Is technology in the classroom just about academics?
Some educators see it as a way to forge rich connections between students and their communities.
I spoke recently with Vicky G. Cline, the technology director for the Greenbrier County schools in West Virginia, who has a vision to use technology to help build students’ “pride of place.”
Though known for the ritzy Greenbrier resort, the county offers limited economic prospects to its young people, and many move away after high school, Cline says.
But she has led a project that puts “global positioning system” devices into the hands of math students at the county’s two high schools, while giving them a way to serve their community and teaching them lessons in land-use planning and entrepreneurship.
Several hundred math students in grades 9 through 12 are using GPS to survey economic activity in the county. The satellite-based system helps them travel to specific coordinates in the county and measure a quadrant around each key point.
Students observe the way the land in each quadrant is being used, whether as woodland, agricultural, “non-plant covered,” mining, or other use. They estimate the percentage of the area that is used in various ways.
They record the data they collect using the free virtual globe software, Google Earth, which allows the creation of “image overlays” that can present the data to local users.

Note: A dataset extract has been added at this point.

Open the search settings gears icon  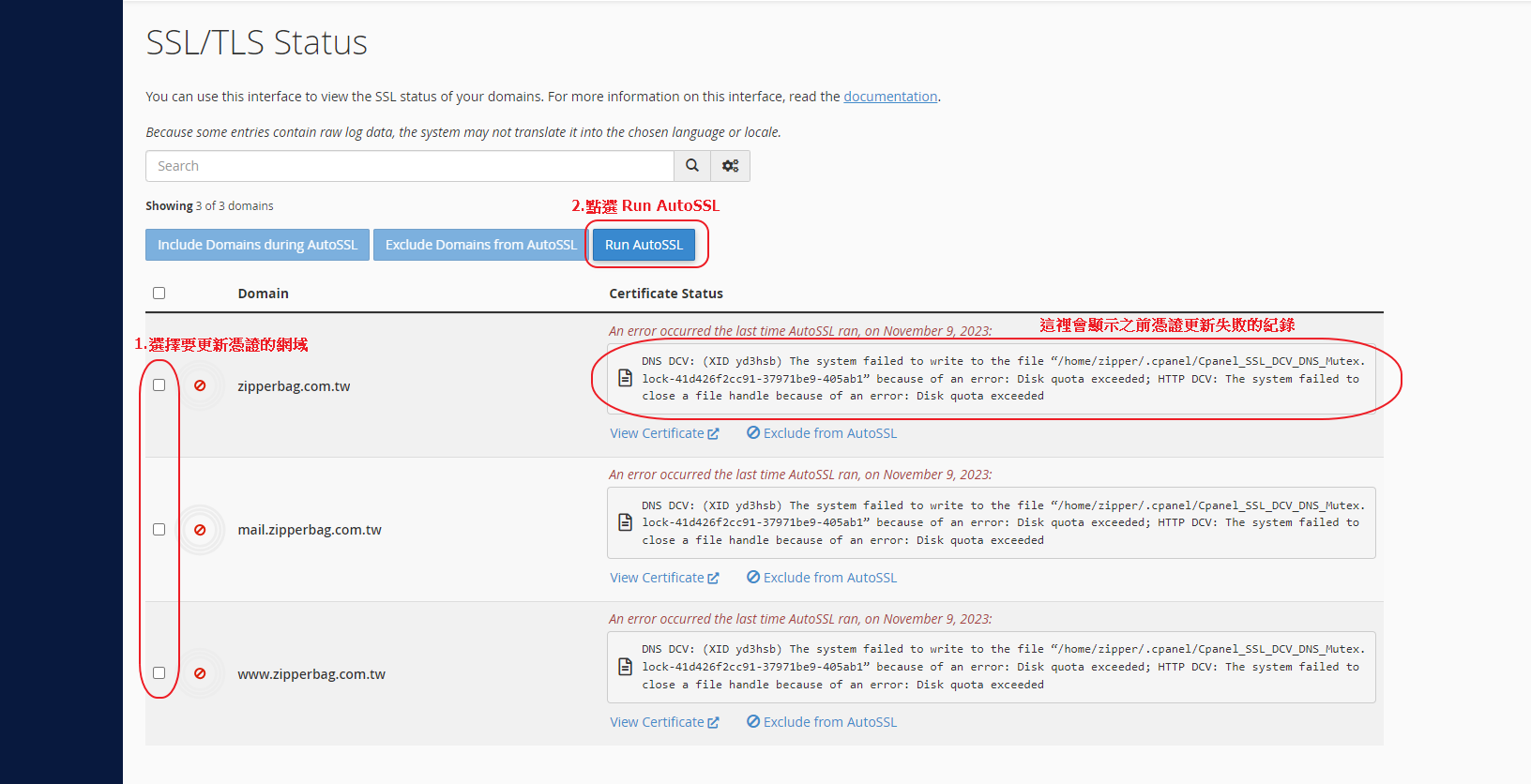pyautogui.click(x=730, y=166)
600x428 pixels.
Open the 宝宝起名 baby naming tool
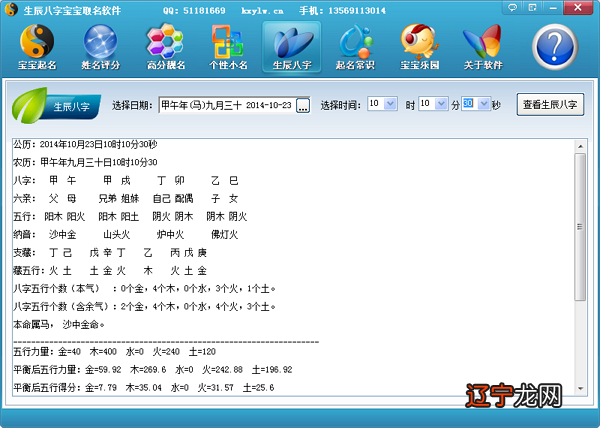pyautogui.click(x=37, y=47)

The classes are also working with two professors at Marshall University, in Huntington, W. Va., to put the information and geological features into a geographic information system, a more robust tool that links electronic maps with information.
Students discuss ways to reuse damaged areas of the county that have been partially reclaimed from strip mines.
“We want to use land use data to predict areas of potential growth” in economic activity, Cline says, noting that “the county is kind of interested in what we are going to come up with.”
Cline sees connections that may be made to other school activities, such as water testing expeditions that students have carried out for several summers at a massive “gob pile” in the county, where the waste from strip mines has been dumped.
In a related project, students are taking digital photos of landmarks and geographic features. “We are trying to do an online atlas,” Cline says.
She also wants students to explore the possibility of staying and working in the community after high school.
“One of my goals is to tell students to find ways to generate some kind of entrepreneurship in the area,” she says. “You can set up honeycombs on these strip mine sites--there’s money in that. We’re planting blueberry plants on reclaimed sites.”